Fracking a single well (which can be fracked multiple times) can involve thousands of tons of sand, thousands of gallons of chemicals, and millions of gallons of water — all which arrive by truck. And that doesn’t include the trucks needed for equipment, drilling and the oil/gas itself, not to mention the workers coming and going, the building of pipelines, compressor stations, mining for frack sand, and other related infrastructure. Multiple these by hundreds or thousands of wells across a region and you end up with some big problems, especially when this involves windy, country or mountainous roads.
The Associated Press recently did an investigation into just how big a problem this is becoming in areas where oil and gas drilling has dramatically increased in the last few years. The AP found that overall even as our population has grown in the U.S. traffic deaths are on the decline—except in some of the drilling states they examined, where fatalities have increased by more than four times since 2004.
Kevin Begos and Jonathan Fahey write for the AP that the “frenzy of drilling activity contributes” to traffic that has “overwhelmed many communities” and that it’s a well-known risk for the oil and gas industry that doesn’t show any signs of abatement in the near future. Here’s some key data they uncovered:
In North Dakota drilling counties, the population has soared 43 percent over the last decade, while traffic fatalities increased 350 percent. Roads in those counties were nearly twice as deadly per mile driven than the rest of the state. In one Texas drilling district, drivers were 2.5 times more likely to die in a fatal crash per mile driven compared with the statewide average. …
The average rate of deaths per 100,000 people — a key mortality measurement that accounts for population growth — in North Dakota drilling areas climbed 148 percent on average from 2009 to 2013, compared with the average of the previous five years, the AP found. In the rest of the state, deaths per 100,000 people fell 1 percent over the same period.
In 21 Texas counties where drilling has recently expanded, deaths per 100,000 people are up an average of 18 percent. In the rest of Texas, they are down by 20 percent.
In New Mexico they found traffic deaths down 29 percent overall, but only 5 percent in drilling areas. West Virginia saw traffic fatalities decline statewide by 8 percent, except in the areas with the most drilling activity, where fatalities increase 42 percent. Among the deaths last year were two little boys, seven- and eight-year-old brothers who were killed when a water truck rolled on top of the car they were traveling in with their mother.
Elsewhere in the Marcellus shale, a report on the social costs of fracking from Food and Water Watch found that “the rural Pennsylvania counties with the highest density of fracking had the largest increase in heavy-truck crashes after fracking began in 2005 … Heavy-truck crashes increased 7 percent in heavily fracked rural Pennsylvania counties but declined 12 percent in unfracked rural counties once fracking began.”

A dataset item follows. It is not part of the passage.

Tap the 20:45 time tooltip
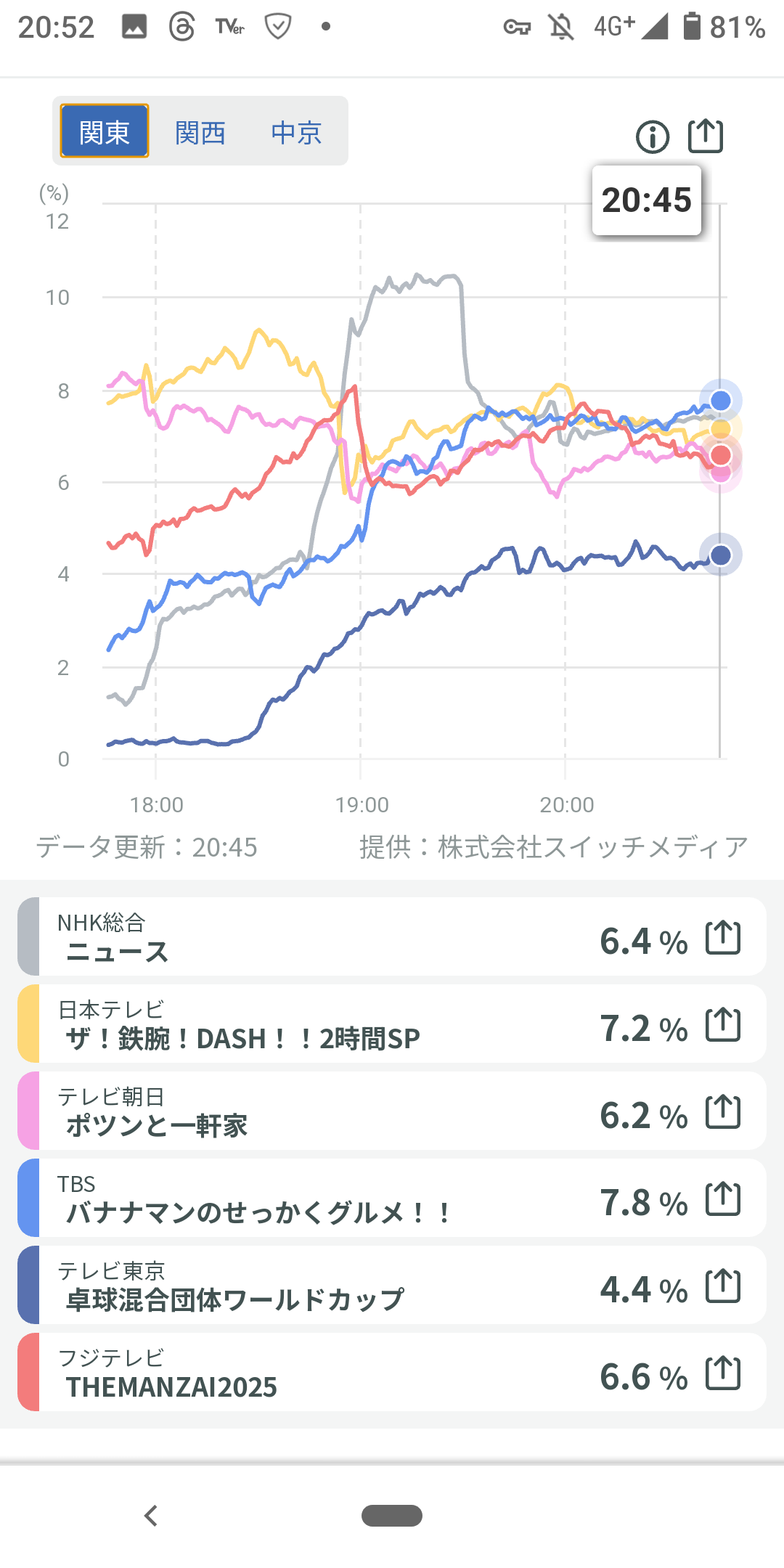Image resolution: width=784 pixels, height=1568 pixels. click(647, 200)
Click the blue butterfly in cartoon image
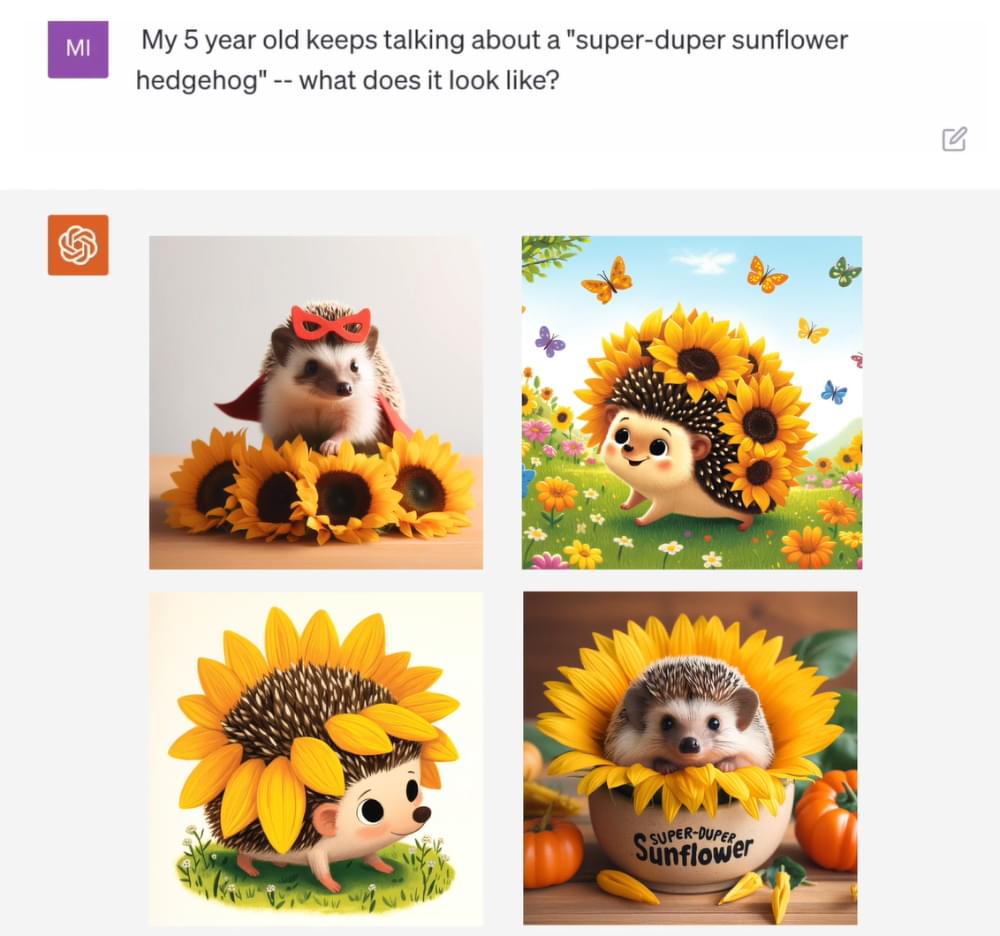This screenshot has width=1000, height=936. (x=834, y=391)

This means dangerous business for residents and industry workers. Occupational Safety and Health Administration reported that the leading cause of death in the oil and gas industry is actually highway crashes accounting for 4 in 10 of all on-the-job fatalities for the industry. The energy blog FuelFix, which has reported on industry crashes, said possible contributing factors include, “lengthy drives on rural roads, long work hours and driver fatigue.”
But there’s also another reason. “There are oil field exemptions from highway safety rules created in the 1960s that allow truckers in the oil and gas industry to work longer hours than drivers in other industries,” reported Lucija Muehlenbachs and Alan J. Krupnick for the nonpartisan research organization Resources for the Future.
In a New York Times story, Ian Urbina wrote, “Many oil field truckers say that while these exemptions help them earn more money, they are routinely used to pressure workers into driving after shifts that are 20 hours or longer.” The results have proved deadly for workers like Timothy Roth, who was killed in West Virginia when the company truck he was traveling in crashed after the driver fell asleep at the wheel. They had just completed a 17-hour shift and then had to make the drive from Ohio back to West Virginia. This was the second time Roth had been in a truck when his coworker fell asleep at the wheel, Urbina reported, and his company had previously been cited for “‘requiring or permitting’ its oil field truckers to drive after working for 14 hours, the legal limit.”
Muehlenbachs and Krupnick writing for Resources for the Future surmised that, “A better understanding of the extreme costs (such as accidents and fatalities) associated with shale gas development activity could promote attention and resources to preventing such accidents in the future.”
That’s a good start. Or we could just stop fracking everything up and save some lives.